We - hub and I - traveled to Vermont this week to meet our new granddaughter, Lila. Chaos, confusion and crises assault us 24/7, the bad news difficult to avoid. It is nice to focus on other things, like welcoming a new member to the family. Life continues, and new life brings joy, smiles, and the hope of a more secure world for our kids and grandkids.
Events in Paris upset and rattled everyone this week. Our world is not a warm fuzzy place, and although intellectually we know that, we do not like to be reminded in such a tragic way. With all of the fear around us this week it may feel like fear rules. This is the alternative Laura Lee Carter would like to offer you.
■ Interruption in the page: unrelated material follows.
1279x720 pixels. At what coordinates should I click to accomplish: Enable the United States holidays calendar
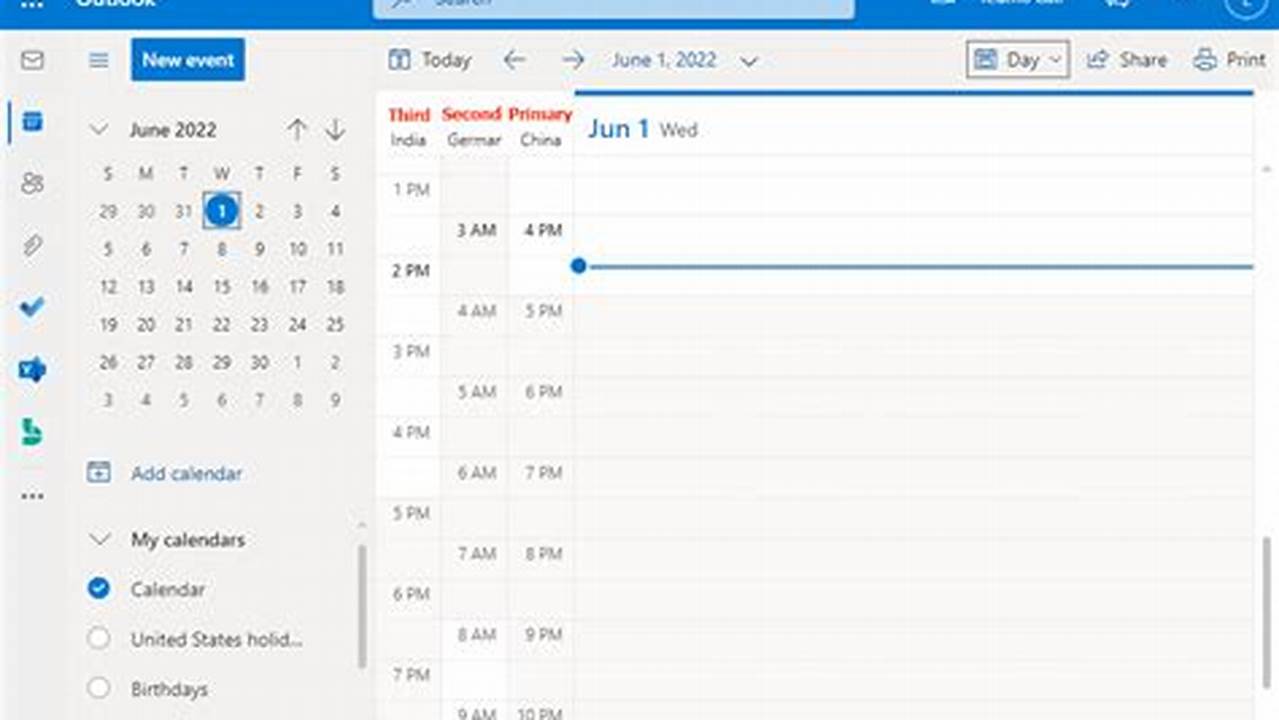pos(98,639)
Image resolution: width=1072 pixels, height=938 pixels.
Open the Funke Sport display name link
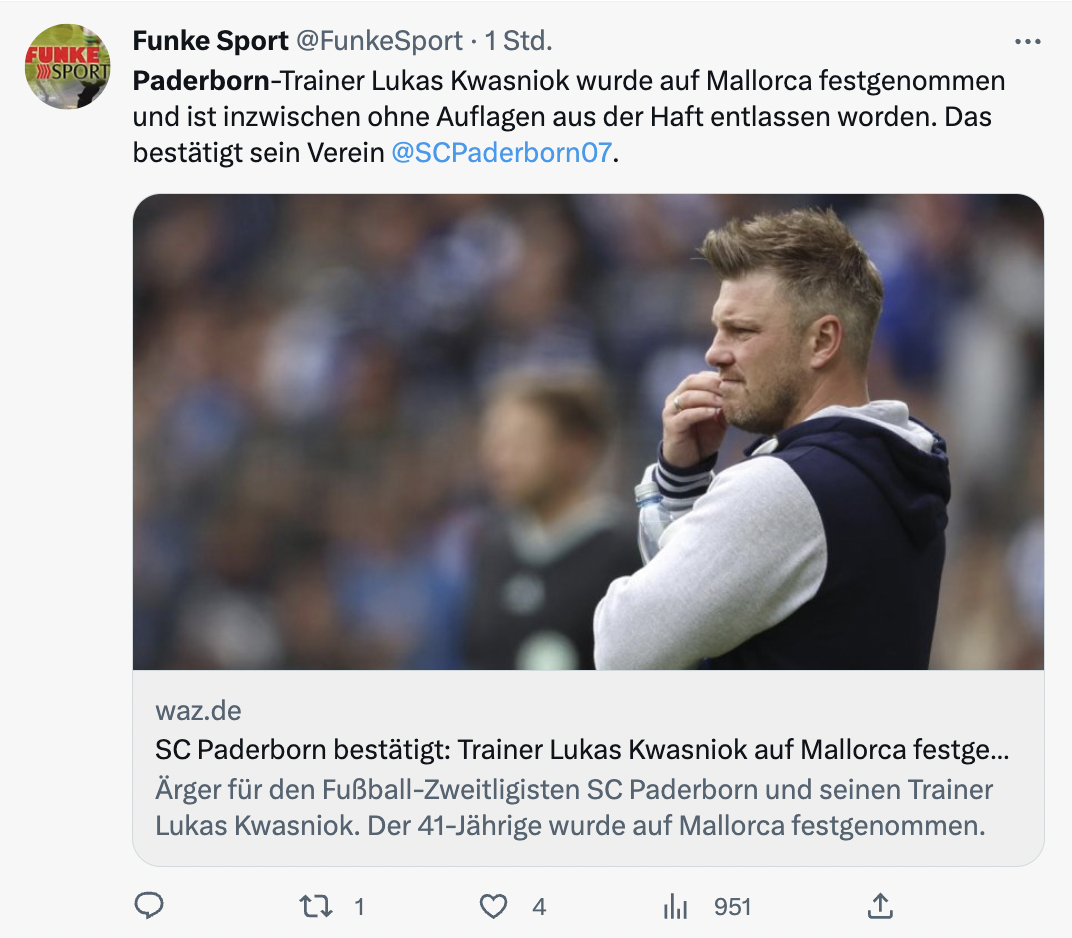pyautogui.click(x=210, y=41)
Whatever is going on around the world, we continue our daily activities. For numerous boomers, some of our time is reserved for our favorite non-profit organizations. Volunteering is alive and well, thanks in part to retirees. This week Tom Sightings reports on the Purpose Prize for American volunteers over age 60. And some of the results of his research make him wonder Who Really Benefits from Charity?
Spending time with younger generations, whether our kids and grandkids or people that became part of our lives through family, work, friends or any other way, is a treasured and enjoyable part of our lives. Linda Myers spent a week in Santa Cruz, California. While there, she reflected on the sspecial things about nine-year-old boys.
This week our consumer journalist, Rita Robison, writes on her blog, The Survive and Thrive Boomer Guide, about the U.S. Food and Drug Administration's approval of genetically engineered salmon. It is the first genetically engineered food animal approved for sale in the United States. Unfortunately, the FDA is not requiring that the GMO salmon be labeled. Check out the article here.
This week I hope everyone enjoys a non-engineered turkey, tofurkey, or whatever your tradition places on your holiday table.